(Saved data entries)
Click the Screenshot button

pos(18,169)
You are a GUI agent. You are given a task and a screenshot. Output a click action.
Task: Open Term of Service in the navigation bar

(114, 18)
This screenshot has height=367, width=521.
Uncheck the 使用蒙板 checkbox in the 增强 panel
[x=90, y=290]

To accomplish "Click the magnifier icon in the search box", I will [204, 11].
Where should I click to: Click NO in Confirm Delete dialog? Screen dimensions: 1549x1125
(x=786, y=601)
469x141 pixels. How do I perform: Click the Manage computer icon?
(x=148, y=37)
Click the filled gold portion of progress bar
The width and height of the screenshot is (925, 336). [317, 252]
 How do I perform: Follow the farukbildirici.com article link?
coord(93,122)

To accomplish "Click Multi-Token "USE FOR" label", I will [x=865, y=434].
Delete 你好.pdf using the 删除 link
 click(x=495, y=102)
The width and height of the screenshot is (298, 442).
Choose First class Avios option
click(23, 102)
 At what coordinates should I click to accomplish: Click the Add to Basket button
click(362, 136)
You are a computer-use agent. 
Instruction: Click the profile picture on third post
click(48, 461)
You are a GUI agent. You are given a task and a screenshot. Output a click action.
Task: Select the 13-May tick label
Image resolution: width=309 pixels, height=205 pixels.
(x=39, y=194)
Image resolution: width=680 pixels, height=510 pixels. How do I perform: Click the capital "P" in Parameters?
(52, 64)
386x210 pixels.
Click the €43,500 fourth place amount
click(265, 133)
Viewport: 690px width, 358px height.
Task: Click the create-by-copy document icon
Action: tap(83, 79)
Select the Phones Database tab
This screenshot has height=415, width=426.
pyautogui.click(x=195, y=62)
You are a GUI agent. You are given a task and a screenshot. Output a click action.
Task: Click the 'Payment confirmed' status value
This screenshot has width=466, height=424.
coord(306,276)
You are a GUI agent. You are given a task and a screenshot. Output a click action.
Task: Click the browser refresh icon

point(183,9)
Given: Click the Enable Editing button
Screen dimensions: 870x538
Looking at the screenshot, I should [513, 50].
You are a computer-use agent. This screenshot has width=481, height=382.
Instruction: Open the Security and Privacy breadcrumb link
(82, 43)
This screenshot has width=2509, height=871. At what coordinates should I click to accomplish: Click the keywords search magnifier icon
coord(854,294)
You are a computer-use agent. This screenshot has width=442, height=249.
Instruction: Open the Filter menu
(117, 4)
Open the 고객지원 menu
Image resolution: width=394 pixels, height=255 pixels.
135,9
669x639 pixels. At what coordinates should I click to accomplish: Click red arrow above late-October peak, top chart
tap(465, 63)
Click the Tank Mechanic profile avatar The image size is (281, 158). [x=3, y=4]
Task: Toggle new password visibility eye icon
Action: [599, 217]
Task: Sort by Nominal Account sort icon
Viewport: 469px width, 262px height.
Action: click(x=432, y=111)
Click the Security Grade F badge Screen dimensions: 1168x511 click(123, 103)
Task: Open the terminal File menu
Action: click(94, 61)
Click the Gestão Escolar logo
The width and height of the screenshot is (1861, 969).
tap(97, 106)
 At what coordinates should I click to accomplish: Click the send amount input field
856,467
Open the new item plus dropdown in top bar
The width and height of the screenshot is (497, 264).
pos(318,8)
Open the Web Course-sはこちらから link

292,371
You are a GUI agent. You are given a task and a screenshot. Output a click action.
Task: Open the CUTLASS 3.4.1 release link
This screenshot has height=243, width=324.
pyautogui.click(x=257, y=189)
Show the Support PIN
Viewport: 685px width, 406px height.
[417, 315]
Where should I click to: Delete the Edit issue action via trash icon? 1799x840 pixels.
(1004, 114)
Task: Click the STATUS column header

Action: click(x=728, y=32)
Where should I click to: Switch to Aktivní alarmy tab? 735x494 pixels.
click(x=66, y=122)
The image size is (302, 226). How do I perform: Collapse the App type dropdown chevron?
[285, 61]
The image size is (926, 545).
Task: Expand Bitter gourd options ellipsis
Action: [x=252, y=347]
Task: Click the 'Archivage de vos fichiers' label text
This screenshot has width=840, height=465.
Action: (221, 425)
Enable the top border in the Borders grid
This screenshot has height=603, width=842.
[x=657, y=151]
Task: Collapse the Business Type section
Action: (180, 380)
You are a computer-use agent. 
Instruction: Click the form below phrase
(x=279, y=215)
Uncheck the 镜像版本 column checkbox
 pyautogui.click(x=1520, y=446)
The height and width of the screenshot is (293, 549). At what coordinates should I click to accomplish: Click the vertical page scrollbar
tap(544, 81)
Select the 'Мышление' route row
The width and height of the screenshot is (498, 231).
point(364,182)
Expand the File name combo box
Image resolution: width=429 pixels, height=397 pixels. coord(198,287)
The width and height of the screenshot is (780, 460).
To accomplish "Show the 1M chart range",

Aim of the exercise: Report every line above that has the string "Select" in it.

Expected answer:
Task: Select the 13-May tick label
Select the Phones Database tab
Select the 'Мышление' route row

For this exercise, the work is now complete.